February 19, 2012

Demanding wine


I'm pretty easy going and I appreciate how easy some wines are to understand, to satisfy in a way.

Still, the most compelling wines are demanding. They need something from you and, in the right case, I find myself happy to go where the wine leads. I'm not looking for wine to "perform," a word I hear too much. Wine isn't a show dog. I want the wine to compel me to act, to respond.

This 2004 Domaine Confuron-Cotetidot Vosne-Romanee is a good example of demanding wine. Powerfully complex aromatically, hard-edged texturally, there is no sign of any greenness that makes 2004 notorious in Burgundy.

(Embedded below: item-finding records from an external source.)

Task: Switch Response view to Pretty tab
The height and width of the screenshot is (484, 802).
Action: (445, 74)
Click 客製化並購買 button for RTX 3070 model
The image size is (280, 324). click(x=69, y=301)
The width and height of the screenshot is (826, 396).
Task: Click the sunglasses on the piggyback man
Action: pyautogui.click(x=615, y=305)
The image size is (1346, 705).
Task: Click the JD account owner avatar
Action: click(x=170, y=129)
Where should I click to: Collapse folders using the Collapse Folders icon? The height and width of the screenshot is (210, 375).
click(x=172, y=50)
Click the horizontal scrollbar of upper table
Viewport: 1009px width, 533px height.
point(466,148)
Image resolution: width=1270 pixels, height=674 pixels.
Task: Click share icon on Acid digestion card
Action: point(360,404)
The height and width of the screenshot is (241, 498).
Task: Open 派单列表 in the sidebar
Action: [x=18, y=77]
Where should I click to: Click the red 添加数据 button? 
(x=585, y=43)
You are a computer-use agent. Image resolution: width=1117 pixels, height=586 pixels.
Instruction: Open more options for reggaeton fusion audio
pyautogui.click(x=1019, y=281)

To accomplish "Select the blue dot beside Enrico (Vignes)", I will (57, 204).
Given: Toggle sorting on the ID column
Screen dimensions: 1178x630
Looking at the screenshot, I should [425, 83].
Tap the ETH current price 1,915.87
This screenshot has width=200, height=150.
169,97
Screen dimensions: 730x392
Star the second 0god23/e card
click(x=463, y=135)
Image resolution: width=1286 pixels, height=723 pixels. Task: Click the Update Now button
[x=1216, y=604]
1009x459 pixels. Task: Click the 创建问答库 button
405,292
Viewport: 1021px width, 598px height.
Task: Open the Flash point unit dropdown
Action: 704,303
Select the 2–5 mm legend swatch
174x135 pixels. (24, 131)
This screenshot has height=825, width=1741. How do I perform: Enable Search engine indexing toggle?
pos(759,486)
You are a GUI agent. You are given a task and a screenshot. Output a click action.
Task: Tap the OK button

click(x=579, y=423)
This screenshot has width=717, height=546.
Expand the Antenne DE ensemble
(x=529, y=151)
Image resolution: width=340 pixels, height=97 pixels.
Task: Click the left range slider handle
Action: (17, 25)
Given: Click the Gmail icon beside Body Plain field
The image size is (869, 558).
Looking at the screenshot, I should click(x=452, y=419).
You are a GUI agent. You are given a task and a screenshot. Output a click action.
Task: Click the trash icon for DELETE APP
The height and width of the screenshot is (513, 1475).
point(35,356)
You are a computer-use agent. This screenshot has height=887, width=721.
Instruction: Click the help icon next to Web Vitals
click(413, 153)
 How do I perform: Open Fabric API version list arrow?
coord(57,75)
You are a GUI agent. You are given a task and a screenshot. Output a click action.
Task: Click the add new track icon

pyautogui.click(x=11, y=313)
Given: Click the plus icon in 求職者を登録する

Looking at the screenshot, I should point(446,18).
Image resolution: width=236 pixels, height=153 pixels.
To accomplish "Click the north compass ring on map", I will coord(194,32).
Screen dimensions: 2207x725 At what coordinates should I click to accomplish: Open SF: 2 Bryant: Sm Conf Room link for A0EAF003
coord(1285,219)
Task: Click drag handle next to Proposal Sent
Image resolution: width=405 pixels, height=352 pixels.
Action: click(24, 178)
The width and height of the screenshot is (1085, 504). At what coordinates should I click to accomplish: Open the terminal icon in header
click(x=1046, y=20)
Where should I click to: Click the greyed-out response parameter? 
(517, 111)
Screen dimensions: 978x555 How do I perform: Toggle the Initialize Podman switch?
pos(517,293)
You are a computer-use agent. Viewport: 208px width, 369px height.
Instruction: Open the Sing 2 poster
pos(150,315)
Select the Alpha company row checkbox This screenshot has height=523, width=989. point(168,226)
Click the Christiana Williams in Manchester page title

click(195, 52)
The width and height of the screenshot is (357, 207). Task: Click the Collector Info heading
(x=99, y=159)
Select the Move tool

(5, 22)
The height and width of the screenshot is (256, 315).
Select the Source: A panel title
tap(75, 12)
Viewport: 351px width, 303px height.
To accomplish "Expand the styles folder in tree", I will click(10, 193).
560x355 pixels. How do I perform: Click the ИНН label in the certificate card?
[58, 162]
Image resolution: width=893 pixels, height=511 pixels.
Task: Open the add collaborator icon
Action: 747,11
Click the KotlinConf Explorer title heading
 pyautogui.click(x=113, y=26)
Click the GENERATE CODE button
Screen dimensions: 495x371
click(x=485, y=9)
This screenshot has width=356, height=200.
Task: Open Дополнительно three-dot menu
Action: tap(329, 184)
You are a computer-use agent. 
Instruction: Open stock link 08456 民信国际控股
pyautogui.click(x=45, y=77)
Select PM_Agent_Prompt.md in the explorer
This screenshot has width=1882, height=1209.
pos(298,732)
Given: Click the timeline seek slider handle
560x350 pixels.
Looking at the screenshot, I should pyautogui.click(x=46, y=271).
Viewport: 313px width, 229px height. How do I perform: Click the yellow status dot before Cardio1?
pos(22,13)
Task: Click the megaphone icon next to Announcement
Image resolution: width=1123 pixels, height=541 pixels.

Instead, this wine has an alluring perfume, wild to be sure and perhaps to the chagrin of the brett police. This isn't clean wine but it doesn't seem dirty to me either. Rather, it is full of iron and oaky spice to complement the red fruit flavors, floral like a syrah from the northern Rhone that you'd suggest was Burgundian.

The palate is tannic, there's no getting around it. But I find the tannin toothsome, not drying, the wine cleansing where overly soft, fruit-sweet wines finish syrupy and not refreshing.

With food, the tannin immediately seems a non-factor, though the pleasing edge to the wine remains. And I find myself holding the glass, smelling the perfume and setting the glass down without sipping. Exhaling, thinking of that fragrance, classic Burgundy like a Burberry scarf. Unmistakable.